Segment Open

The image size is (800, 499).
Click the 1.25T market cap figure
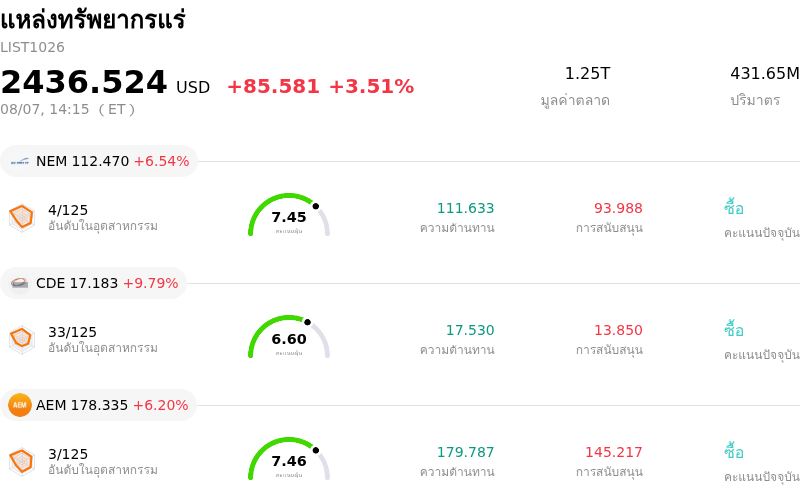click(587, 73)
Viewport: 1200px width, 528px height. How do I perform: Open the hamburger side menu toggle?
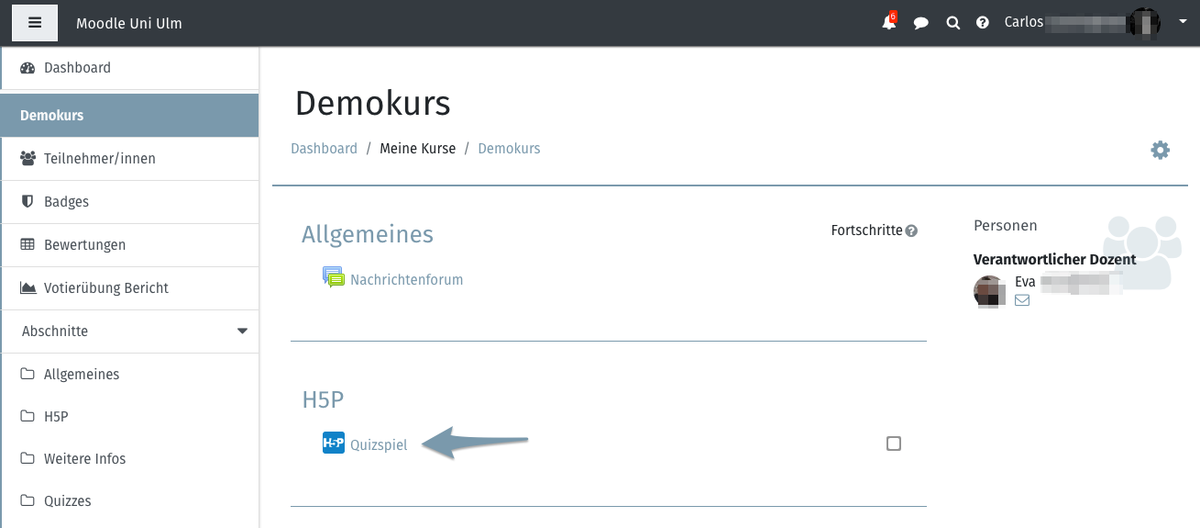click(x=35, y=22)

Segment Closed

== EXERCISE ==
Each line of the listing above belongs in the answer exactly as written; the pictures do not.

== OUTPUT ==
The image size is (800, 499).
Click the 1.25T market cap figure
click(587, 73)
Viewport: 1200px width, 528px height. How do I perform: Open the hamburger side menu toggle?
click(x=35, y=22)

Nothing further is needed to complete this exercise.